> Information supplied
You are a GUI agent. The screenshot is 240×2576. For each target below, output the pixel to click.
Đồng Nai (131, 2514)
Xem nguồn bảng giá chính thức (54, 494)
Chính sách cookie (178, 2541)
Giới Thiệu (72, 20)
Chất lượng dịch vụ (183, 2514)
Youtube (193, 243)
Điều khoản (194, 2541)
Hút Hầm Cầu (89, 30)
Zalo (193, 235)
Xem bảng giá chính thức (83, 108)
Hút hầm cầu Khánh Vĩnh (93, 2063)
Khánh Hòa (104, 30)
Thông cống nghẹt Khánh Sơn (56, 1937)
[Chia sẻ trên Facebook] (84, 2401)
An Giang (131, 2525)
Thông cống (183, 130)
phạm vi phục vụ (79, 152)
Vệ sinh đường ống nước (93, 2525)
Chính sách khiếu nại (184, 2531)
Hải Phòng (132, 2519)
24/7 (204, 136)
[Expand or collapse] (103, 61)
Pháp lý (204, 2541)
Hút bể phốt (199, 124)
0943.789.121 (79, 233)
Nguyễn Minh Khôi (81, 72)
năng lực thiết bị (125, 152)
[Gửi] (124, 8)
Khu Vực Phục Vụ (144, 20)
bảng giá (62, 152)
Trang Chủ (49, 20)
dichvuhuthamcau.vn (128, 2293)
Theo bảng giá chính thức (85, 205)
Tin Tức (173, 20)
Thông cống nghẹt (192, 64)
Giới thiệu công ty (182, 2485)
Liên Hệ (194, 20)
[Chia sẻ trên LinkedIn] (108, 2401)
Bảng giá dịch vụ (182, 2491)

> What to produce
Find and copy every line in the entries above where the string "Khánh" occurs.

> Task answer
Hút hầm cầu Khánh Vĩnh (93, 2063)
Khánh Hòa (104, 30)
Thông cống nghẹt Khánh Sơn (56, 1937)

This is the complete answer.